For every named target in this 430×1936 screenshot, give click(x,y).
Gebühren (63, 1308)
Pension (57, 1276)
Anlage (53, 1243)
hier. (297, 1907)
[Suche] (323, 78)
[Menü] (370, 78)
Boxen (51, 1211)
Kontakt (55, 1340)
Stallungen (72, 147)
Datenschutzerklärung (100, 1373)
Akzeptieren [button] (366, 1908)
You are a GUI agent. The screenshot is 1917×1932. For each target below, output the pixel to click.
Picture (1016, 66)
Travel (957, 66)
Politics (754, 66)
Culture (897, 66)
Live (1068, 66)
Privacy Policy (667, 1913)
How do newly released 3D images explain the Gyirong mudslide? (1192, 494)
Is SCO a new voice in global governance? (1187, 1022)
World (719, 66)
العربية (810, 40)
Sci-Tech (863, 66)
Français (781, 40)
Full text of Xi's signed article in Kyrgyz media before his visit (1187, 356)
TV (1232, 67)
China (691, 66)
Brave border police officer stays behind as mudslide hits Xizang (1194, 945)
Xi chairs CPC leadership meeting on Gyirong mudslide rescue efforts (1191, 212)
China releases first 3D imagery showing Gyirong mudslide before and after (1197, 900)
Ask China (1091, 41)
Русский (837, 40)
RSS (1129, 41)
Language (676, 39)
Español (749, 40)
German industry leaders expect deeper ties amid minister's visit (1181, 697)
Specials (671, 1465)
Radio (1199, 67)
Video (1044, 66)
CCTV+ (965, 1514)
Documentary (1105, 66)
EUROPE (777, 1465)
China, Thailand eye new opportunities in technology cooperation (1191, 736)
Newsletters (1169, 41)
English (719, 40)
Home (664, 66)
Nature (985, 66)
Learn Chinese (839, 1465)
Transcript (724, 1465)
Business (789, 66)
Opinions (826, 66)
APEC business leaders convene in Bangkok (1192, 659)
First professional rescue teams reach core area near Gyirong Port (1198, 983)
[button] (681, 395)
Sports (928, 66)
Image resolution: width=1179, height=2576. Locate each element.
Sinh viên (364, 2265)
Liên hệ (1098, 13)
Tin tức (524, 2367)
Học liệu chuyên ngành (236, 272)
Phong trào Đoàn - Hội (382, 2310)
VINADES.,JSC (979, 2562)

___

> [WHAT NEEDS TO BE DONE]:
Take the lines above from the one containing "China (691, 66)" to the one containing "Español (749, 40)" and retype them exactly, both ends included, with nothing added.

> [TASK ANSWER]:
China (691, 66)
Brave border police officer stays behind as mudslide hits Xizang (1194, 945)
Xi chairs CPC leadership meeting on Gyirong mudslide rescue efforts (1191, 212)
China releases first 3D imagery showing Gyirong mudslide before and after (1197, 900)
Ask China (1091, 41)
Русский (837, 40)
RSS (1129, 41)
Language (676, 39)
Español (749, 40)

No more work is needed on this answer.